Nach der Wahl ist vor der Wahl: Bereits am 14. Dezember 2011 hat das neue Parlament einen neuen Bundesrat zu wählen. Angesichts der immer stärker wachsenden öffentlichen Verwaltung ist die Wahl der obersten Verwaltungsbehörde – also der Landesregierung – der wohl wichtigste politische Grundsatzentscheid des Parlamentes. Seit knapp vier Jahren drückt sich die Politik vor der entscheidenden Frage: Hat die Konkordanz eine Zukunft? Das Buebe-Trickli mit dem Kuckucksei aus Felsberg funktioniert dieses Mal nicht mehr. Eveline Widmer-Schlumpf tritt als Kandidatin der BDP an. Die BDP ist und bleibt – trotz ein paar Sitzgewinnen – eine Kleinpartei: Nicht grösser als die Grünliberalen (welche keinen Sitz im Bundesrat haben); kleiner als die Grünen (die ebenfalls keinen Sitz in der Regierung haben); und rund 5-mal kleiner als die SVP, die als stärkste Partei mit nur einem Bundesrat krass untervertreten ist.

Dieses Missverhältnis hat in den letzten vier Jahren die Politik regelmässig gelähmt und in der Bevölkerung für Unverständnis gesorgt. Vor der Abwahl Christoph Blochers waren die grossen Schweizer Parteien im Bundesrat entsprechend ihrer Sitzzahl im Parlament vertreten. Eine einfache und sinnvolle Lösung: Ein möglichst grosser Teil der Stimmbürger soll im Bundesrat mit eingebunden werden, um so die Akzeptanz der Regierungsarbeit in Volk und Parlament zu gewährleisten.

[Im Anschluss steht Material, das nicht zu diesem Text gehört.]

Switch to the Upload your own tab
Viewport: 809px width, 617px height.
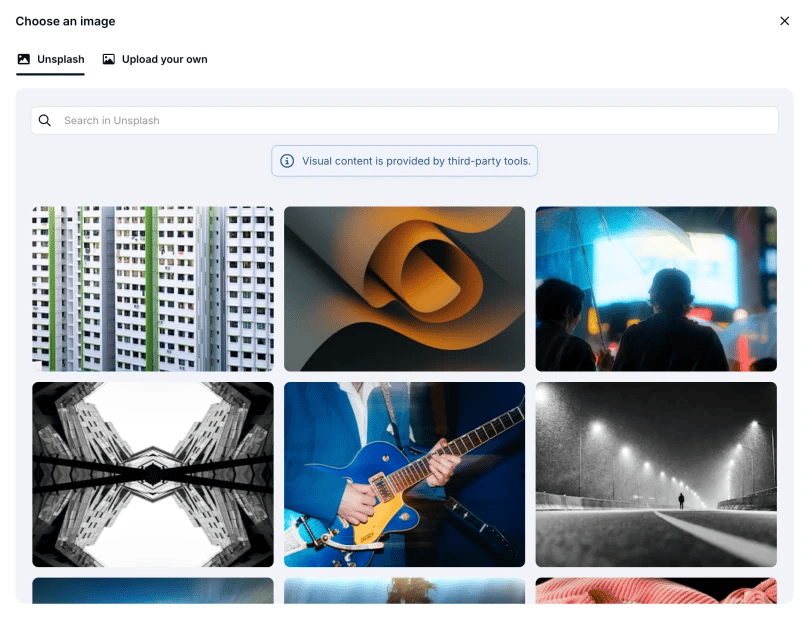[163, 59]

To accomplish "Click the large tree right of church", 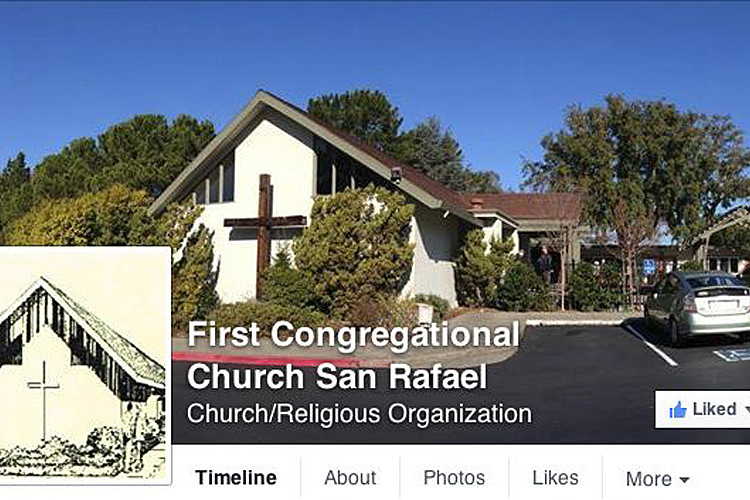I will coord(636,163).
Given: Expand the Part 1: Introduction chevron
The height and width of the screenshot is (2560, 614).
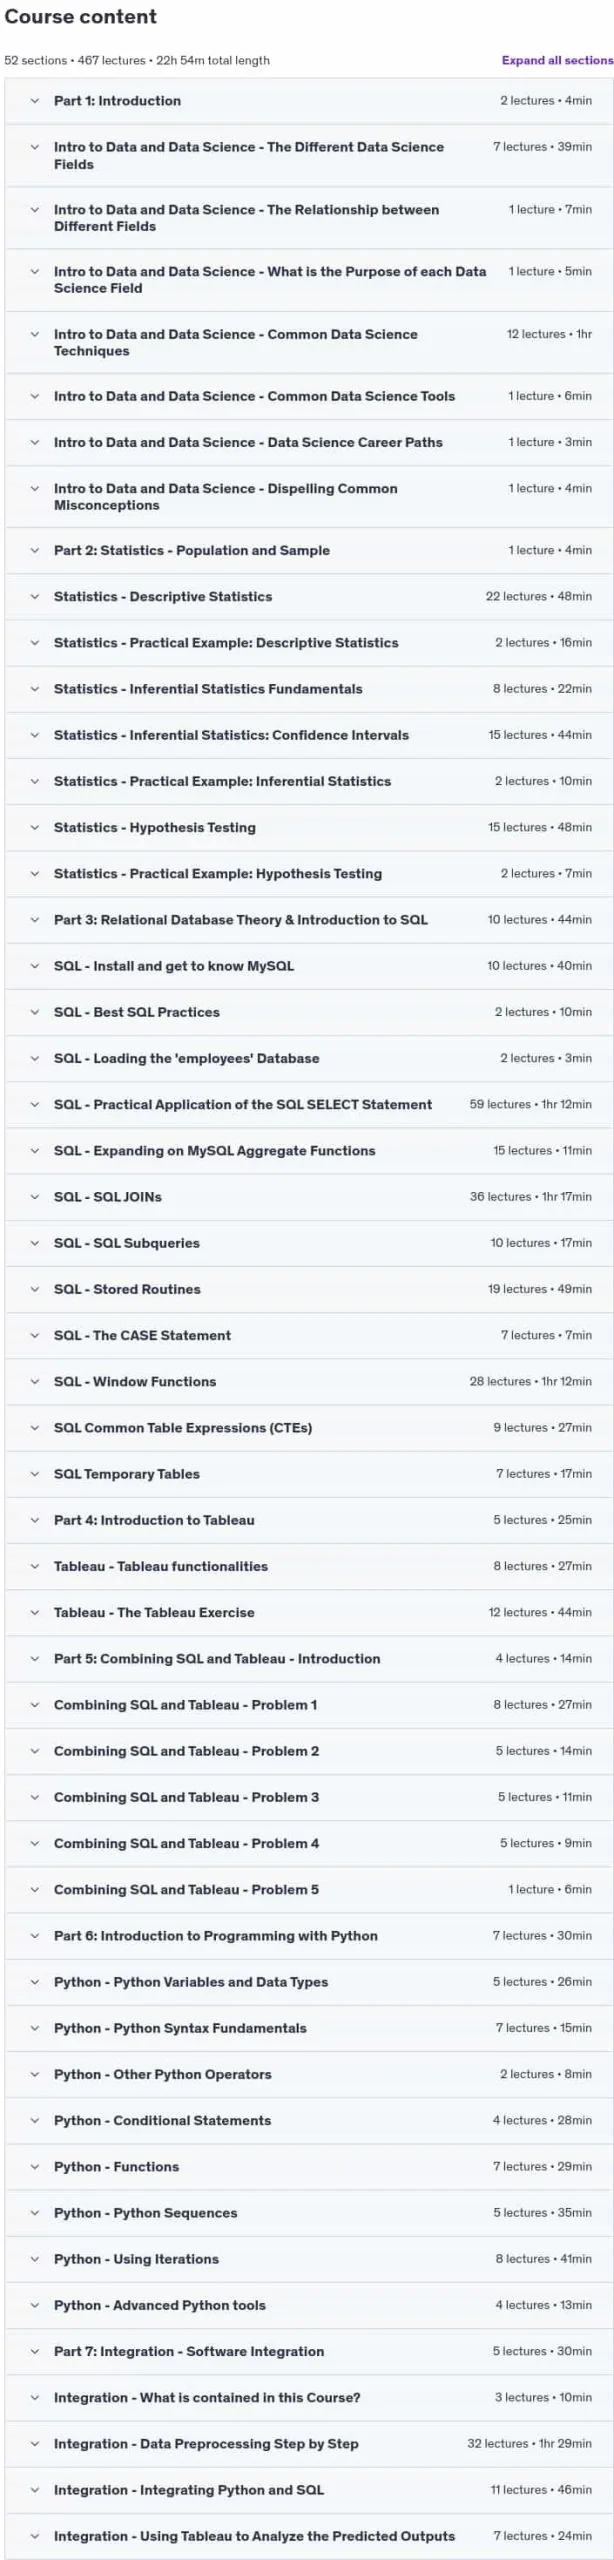Looking at the screenshot, I should click(x=35, y=101).
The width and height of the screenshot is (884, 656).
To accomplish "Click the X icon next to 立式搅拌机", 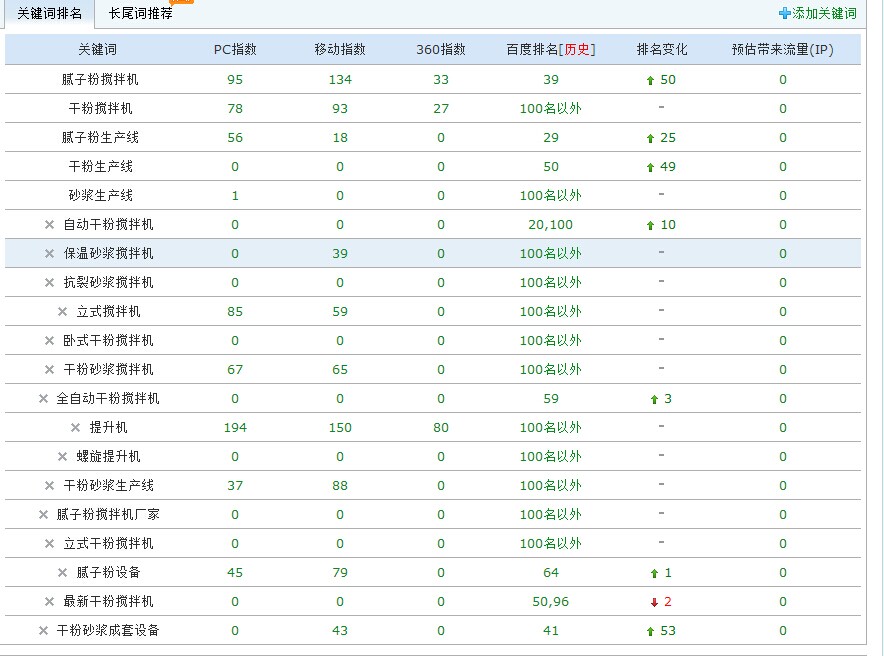I will 62,312.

Die Chancen für eine Korrektur hin zur Konkordanz sind aber – jedenfalls mit Blick auf erste Äusserungen der Parteipräsidenten am Wahlsonntag – eher düster. CVP-Präsident Christophe Darbellay mochte sich partout nicht zur Konkordanz zu bekennen. BDP-Präsident Hans Grunder fabrizierte Worthülsen über „konstruktive Kräfte“, währenddem er seine eigene konstruktive Kraft offenbarte durch penetrante Schadenfreude gegenüber der SVP. Arroganz der Macht ist offenbar selbst mit bloss 5%-Wähleranteil möglich.

Fakt muss sein: Massstab für den Sitzanspruch der Parteien im Bundesrat sind einzig deren Sitze im Parlament. Basta. Wer andere Komponenten in die Wahl einfliessen lassen will, denkt bereits in Schemen einer Koalitionsregierung nach ausländischem Muster.

Fakt ist leider auch: Solange der Bundesrat von 246 Politikern gewählt wird, besteht bei jeder Wahl das Risiko von Intrigen und Machtspielen. Der Stimmbürger kann bloss hoffen, dass das Parlament den Wählerwillen respektiert. Schutz vor parlamentarischer Willkür schafft auf Dauer nur eine Lösung: Die Volkswahl des Bundesrates.